> [WHAT THE TASK REQUIRES] Copy the listing below word for word, leaving out the pictures.
>>>
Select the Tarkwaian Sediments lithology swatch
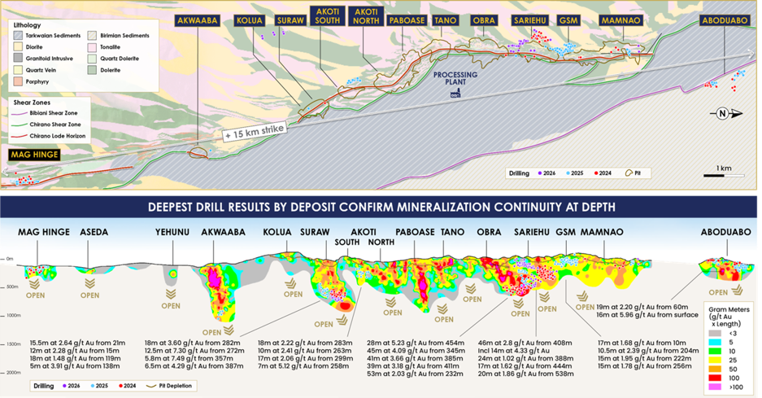Screen dimensions: 762x398 pos(18,36)
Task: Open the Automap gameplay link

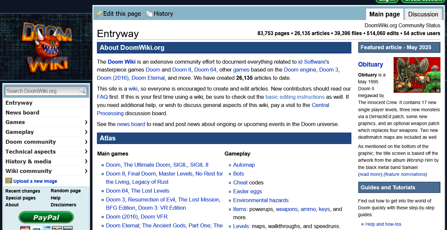Action: coord(244,165)
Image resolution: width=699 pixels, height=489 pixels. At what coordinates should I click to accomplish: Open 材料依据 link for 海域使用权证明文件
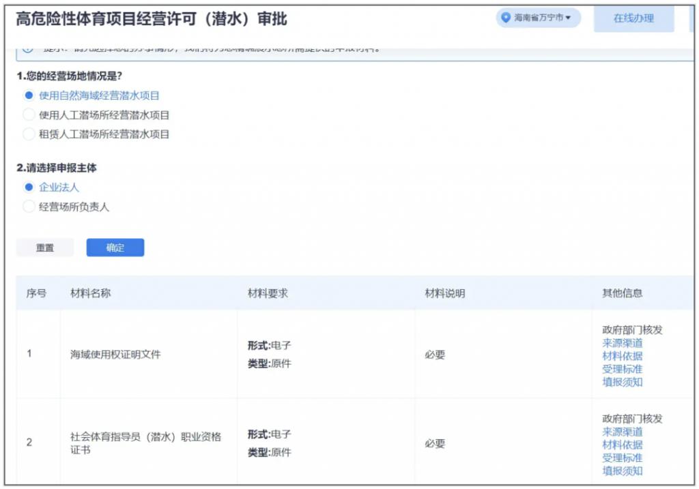click(622, 356)
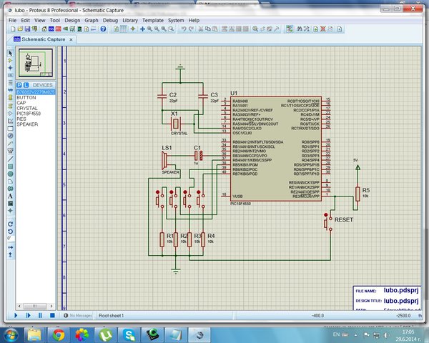Screen dimensions: 429x343
Task: Select the text 'A' tool
Action: pyautogui.click(x=10, y=196)
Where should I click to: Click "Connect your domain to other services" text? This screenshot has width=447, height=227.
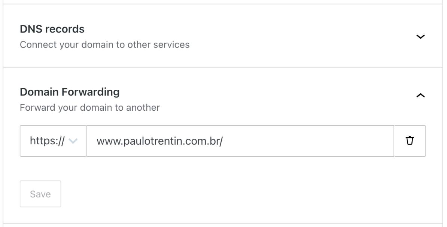(104, 45)
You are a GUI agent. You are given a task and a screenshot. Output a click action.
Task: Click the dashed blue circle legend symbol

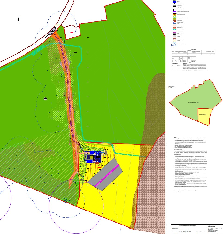click(175, 44)
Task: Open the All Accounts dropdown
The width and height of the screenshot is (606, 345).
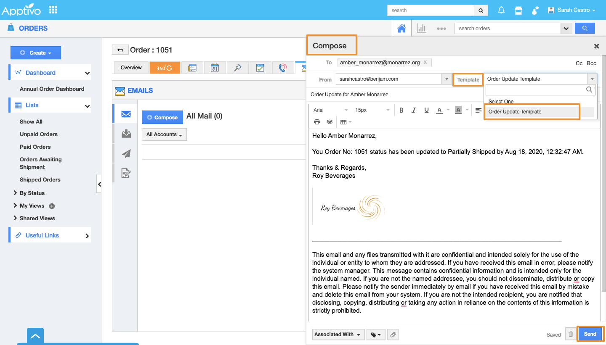Action: click(164, 134)
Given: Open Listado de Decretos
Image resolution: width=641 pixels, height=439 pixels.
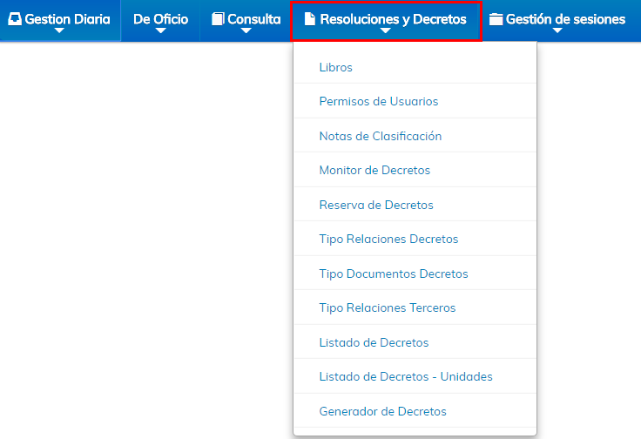Looking at the screenshot, I should [415, 342].
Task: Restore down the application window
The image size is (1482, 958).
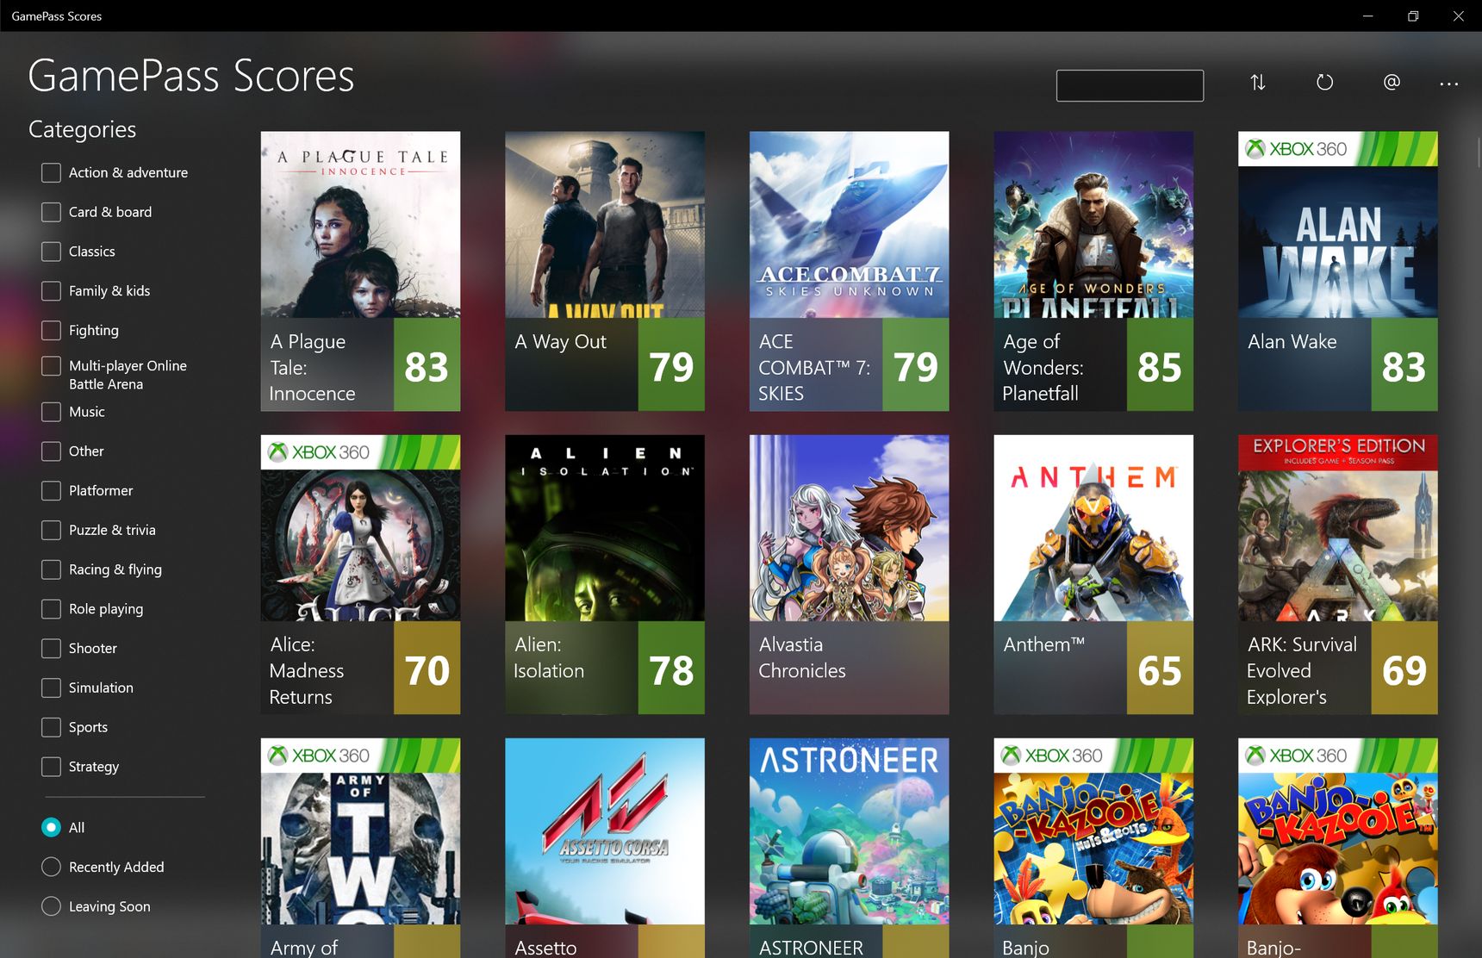Action: coord(1413,16)
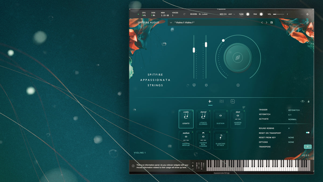Switch to the mixer faders tab

(x=222, y=101)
<<<
> [WRITTEN SOLUTION]
Select the Tarkwaian Sediments lithology swatch
Screen dimensions: 762x398 pos(18,36)
Task: Open the Automap gameplay link

Action: coord(244,165)
Image resolution: width=699 pixels, height=489 pixels. At what coordinates should I click to accomplish: Open 材料依据 link for 海域使用权证明文件
click(622, 356)
Screen dimensions: 429x343
Task: Select the text 'A' tool
Action: pyautogui.click(x=10, y=196)
Where should I click to: Click "Connect your domain to other services" text? This screenshot has width=447, height=227.
(104, 45)
You are a GUI agent. You are given a task and a screenshot. Output a click action.
Task: Click the dashed blue circle legend symbol

click(175, 44)
Task: Open the All Accounts dropdown
The width and height of the screenshot is (606, 345).
Action: click(164, 134)
Given: Open Listado de Decretos
Image resolution: width=641 pixels, height=439 pixels.
Looking at the screenshot, I should [415, 342].
Task: Restore down the application window
The image size is (1482, 958).
Action: coord(1413,16)
Switch to the mixer faders tab

(x=222, y=101)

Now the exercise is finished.